Hyperglycemic Crises: Improving Prevention and Management
Diabetic ketoacidosis (DKA) and hyperosmolar hyperglycemic state (HHS) are serious metabolic emergencies that affect patients with type 1 and type 2 diabetes. DKA and HHS are responsible for about 100,000 hospital admissions per year,1 and account for one of every four dollars spent on adult patients with diabetes.2 In one study3 that included 172,796 admissions from 1981 to 1989 in a county teaching hospital, DKA accounted for 28.7 percent of all patients admitted with a primary diagnosis of diabetes. The mortality rate for DKA is less than 5 percent, while the rate for HHS is about 15 percent.4 Important negative prognostic factors in both conditions include patients older than 65 years, hypotension, and coma. Basic common pathophysiologic mechanisms in both conditions consist of a reduction in circulating insulin with increased counterregulatory hormones (glucagon, catecholamines, cortisol, and growth hormone).4
Hyperglycemia occurs as a result of accelerated gluconeogenesis, glycogenolysis, and impaired glucose use by muscle and fat tissues. High levels of cortisol also stimulate the breakdown of proteins into amino acids, which then serve as precursors for gluconeogenesis. In patients with DKA, the lack of insulin combined with increased catecholamines results in accelerated lipolysis and production of excess free fatty acids leading to increased beta-oxidation and ketogenesis. However, in patients with HHS, residual beta-cell function, as measured by C-peptide, is adequate to prevent lipolysis, but cannot prevent hyperglycemia.

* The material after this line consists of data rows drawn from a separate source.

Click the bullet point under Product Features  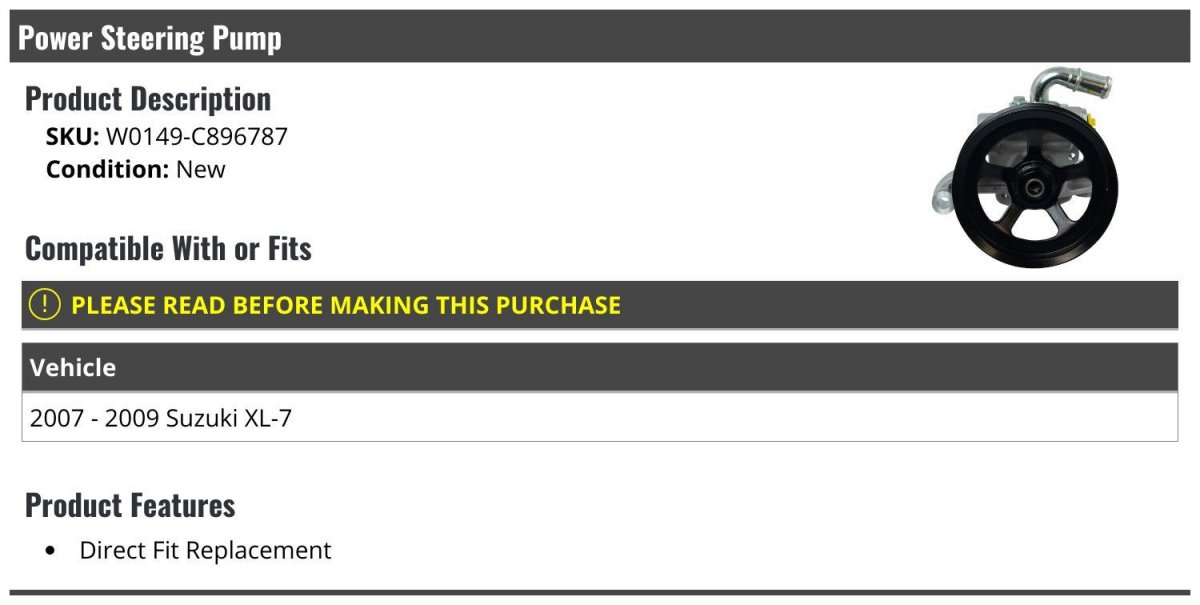tap(51, 551)
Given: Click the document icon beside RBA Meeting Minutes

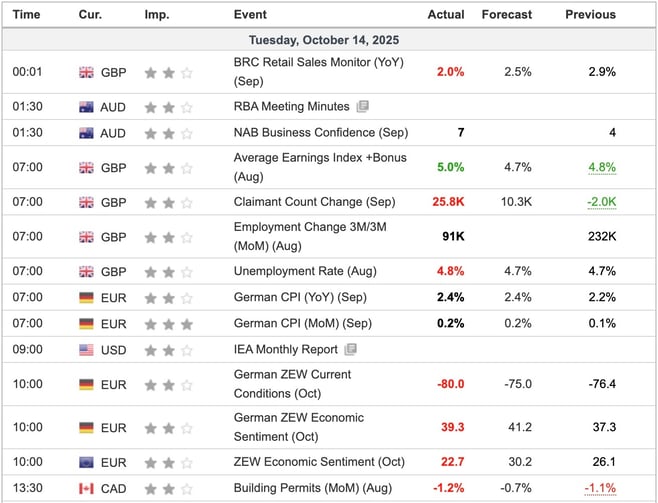Looking at the screenshot, I should click(362, 106).
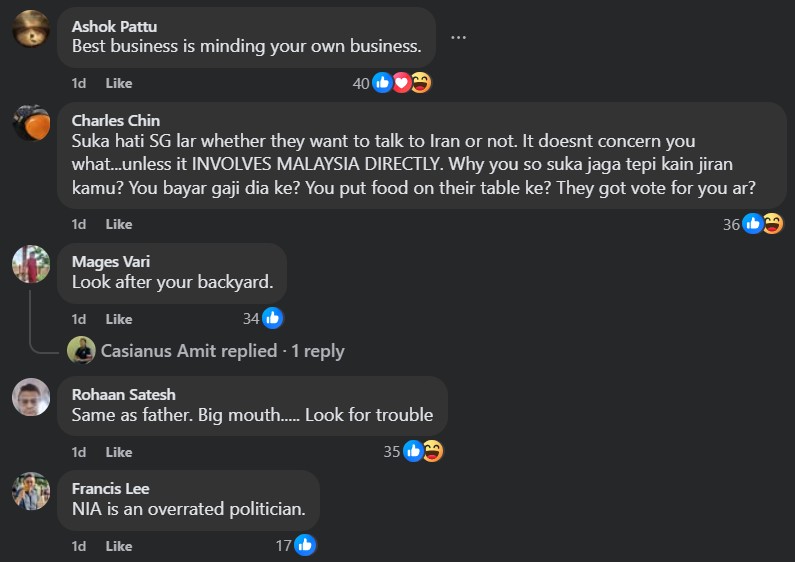The height and width of the screenshot is (562, 795).
Task: Click Ashok Pattu's profile picture
Action: pyautogui.click(x=31, y=29)
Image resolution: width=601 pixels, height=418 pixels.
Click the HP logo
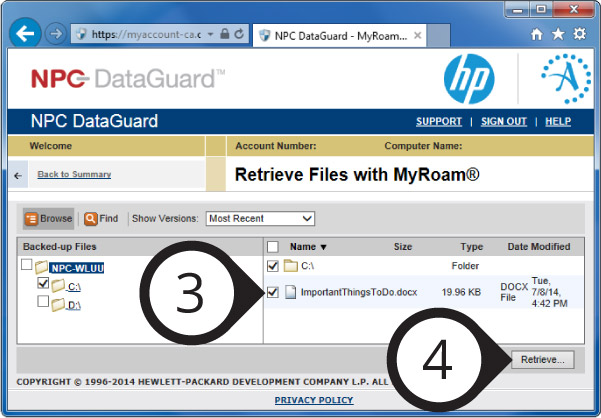point(469,79)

Although DKA was thought to occur only in patients with type 1 diabetes who require lifelong insulin, recent studies have identified some African Americans with type 2 diabetes who present with DKA, which initially required insulin, but subsequently may be treated with oral agents or diet.5 This condition has been given different names, including atypical diabetes, type 1.5 diabetes, or ketosis-prone diabetes.6
The review articles written by Trachten-barg7 and Stoner8 in this issue of American Family Physician reflect our current understanding of DKA and HHS, based on the recently updated American Diabetes Association guidelines9 that emphasize the importance of adequate fluid and electrolyte replacement, along with physiologic doses of insulin. Because HHS more frequently affects patients with type 2 diabetes and those who were previously undiagnosed, its presentation can be insidious. Older patients and nursing home residents may not be aware of their need for fluid, and consequently develop extensive dehydration and more severe hyperglycemia than patients with DKA.4,10 Therefore, important preventive measures for HHS include frequent monitoring of hydration status, blood glucose levels, and other comorbid conditions.4,9
The most frequent precipitating factor for DKA is infection.4,9 However, recent studies4,11 conducted at inner city hospitals in the United States suggest that the precipitating event often is omission of insulin because patients cannot access or afford medical care. Approximately 50 percent of admissions for DKA may be preventable with improvements in the care of these patients. Furthermore, it also has been shown that quarterly visits for children with type 1 diabetes to endocrine clinics can significantly reduce the number of emergency admissions for DKA.12 A prospective study of 1,243 patients with type 1 diabetes from infancy to 19 years of age showed that elevated A1C levels, underinsurance, and concurrent presence of psychiatric disorders are important predictors of DKA.13
Home blood glucose monitoring equipment with the capability to measure beta-hydroxybutyrate on finger stick blood is now available.14 Home glucose monitoring may reduce admissions for DKA by causing patients to seek care earlier in the course of a hyperglycemic crisis. Because repeated admissions into the emergency department for DKA drain health care dollars, resources should be directed toward improving access to care and educational programs, particularly for socioeconomically disadvantaged groups. Furthermore, resources should be used to educate health care personnel and family members.
The use of low-dose intravenous insulin in the treatment of DKA and HHS is recognized as standard procedure.9 However, most recent studies15,16 on fast-acting insulins (i.e., lispro and aspart) demonstrate that subcutaneous injections of these analogs every one to two hours in patients with mild or moderate DKA on the general hospital wards is as effective as the use of regular intravenous insulin in the intensive care unit, and results in 40 percent cost savings. Furthermore, long-acting peakless insulins such as glargine may provide adequate baseline insulin to reduce the incidence of chronic or acute hyperglycemia. The possibility of preventing DKA in this manner deserves further investigation in randomized clinical trials.